### [Task directions]
The word "agent" marks the lines to keep; find each one in the data and copy it.

Segment Start: Records to process

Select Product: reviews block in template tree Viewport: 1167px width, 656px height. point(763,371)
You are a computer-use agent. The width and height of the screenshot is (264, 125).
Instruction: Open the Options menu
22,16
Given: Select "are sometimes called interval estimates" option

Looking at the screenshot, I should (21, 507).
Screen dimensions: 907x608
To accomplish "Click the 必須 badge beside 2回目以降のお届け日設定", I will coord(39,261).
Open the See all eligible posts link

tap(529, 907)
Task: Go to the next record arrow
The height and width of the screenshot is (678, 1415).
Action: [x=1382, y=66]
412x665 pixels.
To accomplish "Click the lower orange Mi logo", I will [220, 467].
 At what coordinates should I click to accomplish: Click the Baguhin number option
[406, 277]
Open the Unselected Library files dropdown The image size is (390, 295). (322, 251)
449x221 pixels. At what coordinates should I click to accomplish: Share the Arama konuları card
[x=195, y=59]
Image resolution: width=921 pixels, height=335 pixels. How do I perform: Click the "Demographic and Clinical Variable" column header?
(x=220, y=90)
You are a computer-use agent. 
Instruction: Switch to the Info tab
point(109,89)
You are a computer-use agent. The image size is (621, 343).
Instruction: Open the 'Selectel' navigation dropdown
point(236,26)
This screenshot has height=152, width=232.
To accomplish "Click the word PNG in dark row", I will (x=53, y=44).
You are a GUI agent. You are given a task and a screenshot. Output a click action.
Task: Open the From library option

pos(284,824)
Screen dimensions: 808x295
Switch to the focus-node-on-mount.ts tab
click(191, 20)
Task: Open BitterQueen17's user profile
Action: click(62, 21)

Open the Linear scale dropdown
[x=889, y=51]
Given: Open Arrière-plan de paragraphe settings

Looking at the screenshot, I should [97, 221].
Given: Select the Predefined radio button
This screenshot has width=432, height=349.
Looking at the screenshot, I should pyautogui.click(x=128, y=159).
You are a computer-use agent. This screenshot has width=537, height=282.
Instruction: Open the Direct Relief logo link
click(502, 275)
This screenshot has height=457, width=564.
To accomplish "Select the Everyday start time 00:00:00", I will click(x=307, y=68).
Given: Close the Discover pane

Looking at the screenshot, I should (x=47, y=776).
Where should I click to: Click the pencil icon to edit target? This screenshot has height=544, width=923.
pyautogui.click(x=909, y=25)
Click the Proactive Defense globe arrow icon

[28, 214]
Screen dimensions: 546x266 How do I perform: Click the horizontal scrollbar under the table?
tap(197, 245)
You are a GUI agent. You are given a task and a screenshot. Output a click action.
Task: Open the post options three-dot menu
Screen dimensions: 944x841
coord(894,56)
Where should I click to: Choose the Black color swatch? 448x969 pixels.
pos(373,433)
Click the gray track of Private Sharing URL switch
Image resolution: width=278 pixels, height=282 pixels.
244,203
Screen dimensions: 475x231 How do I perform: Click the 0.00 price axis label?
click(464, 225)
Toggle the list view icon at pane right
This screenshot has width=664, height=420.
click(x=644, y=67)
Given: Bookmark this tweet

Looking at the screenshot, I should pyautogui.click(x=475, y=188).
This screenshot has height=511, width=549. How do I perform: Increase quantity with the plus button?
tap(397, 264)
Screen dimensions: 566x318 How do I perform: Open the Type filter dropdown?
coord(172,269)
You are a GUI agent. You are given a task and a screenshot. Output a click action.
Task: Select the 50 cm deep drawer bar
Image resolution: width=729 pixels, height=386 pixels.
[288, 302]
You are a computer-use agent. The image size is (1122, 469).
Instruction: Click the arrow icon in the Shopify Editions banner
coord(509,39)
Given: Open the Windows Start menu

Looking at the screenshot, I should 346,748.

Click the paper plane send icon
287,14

Segment End: Records to process

### [Written reply]
You are a computer-use agent. The width and height of the screenshot is (264, 125).
You are a computer-use agent. 
You are a computer-use agent. The image size is (621, 343).
You are a GUI agent. You are given a task and a screenshot. Output a click action.
You are a computer-use agent. This screenshot has width=537, height=282.
You are a GUI agent. You are given a task and a screenshot. Output a click action.
You are a GUI agent. You are given a task and a screenshot. Output a click action.
You are a computer-use agent. The image size is (1122, 469).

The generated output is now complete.